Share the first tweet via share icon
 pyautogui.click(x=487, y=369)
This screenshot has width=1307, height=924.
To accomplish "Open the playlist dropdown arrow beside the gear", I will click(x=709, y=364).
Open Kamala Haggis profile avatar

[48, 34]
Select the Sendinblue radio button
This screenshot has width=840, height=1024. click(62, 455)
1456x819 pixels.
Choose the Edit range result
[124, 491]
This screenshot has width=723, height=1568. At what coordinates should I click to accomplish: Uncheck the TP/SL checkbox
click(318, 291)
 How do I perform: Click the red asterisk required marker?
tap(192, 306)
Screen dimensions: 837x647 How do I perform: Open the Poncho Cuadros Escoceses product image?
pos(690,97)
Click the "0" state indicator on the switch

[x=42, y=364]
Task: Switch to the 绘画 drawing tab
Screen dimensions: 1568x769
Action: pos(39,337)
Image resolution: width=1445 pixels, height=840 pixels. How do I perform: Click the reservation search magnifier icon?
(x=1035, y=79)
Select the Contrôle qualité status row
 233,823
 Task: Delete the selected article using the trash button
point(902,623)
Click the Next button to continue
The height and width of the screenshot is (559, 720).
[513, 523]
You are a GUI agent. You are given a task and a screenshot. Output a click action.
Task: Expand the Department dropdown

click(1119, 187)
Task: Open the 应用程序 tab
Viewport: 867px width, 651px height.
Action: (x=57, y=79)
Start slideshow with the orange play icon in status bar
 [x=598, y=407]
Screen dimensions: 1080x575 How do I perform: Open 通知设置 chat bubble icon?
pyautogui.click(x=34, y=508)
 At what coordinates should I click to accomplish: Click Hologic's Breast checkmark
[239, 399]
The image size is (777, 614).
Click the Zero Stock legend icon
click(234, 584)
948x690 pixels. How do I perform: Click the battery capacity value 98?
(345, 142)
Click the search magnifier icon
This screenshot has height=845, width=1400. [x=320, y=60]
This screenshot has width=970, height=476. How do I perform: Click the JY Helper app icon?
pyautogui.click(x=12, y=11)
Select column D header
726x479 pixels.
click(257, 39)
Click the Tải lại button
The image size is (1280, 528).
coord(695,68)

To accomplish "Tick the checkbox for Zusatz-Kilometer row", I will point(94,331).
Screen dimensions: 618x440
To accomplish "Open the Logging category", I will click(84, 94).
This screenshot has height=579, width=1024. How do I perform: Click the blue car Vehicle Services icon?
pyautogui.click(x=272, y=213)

····················

### WHAT THE TASK REQUIRES:
From the records above, copy every line that contains the string "This". Case counts.

### TASK SOLUTION:
This screenshot has width=1307, height=924.
This screenshot has width=840, height=1024. click(62, 455)
This screenshot has width=723, height=1568. At what coordinates should I click to accomplish: Uncheck the TP/SL checkbox
This screenshot has height=845, width=1400. [x=320, y=60]
This screenshot has width=970, height=476. How do I perform: Click the JY Helper app icon?
This screenshot has height=579, width=1024. How do I perform: Click the blue car Vehicle Services icon?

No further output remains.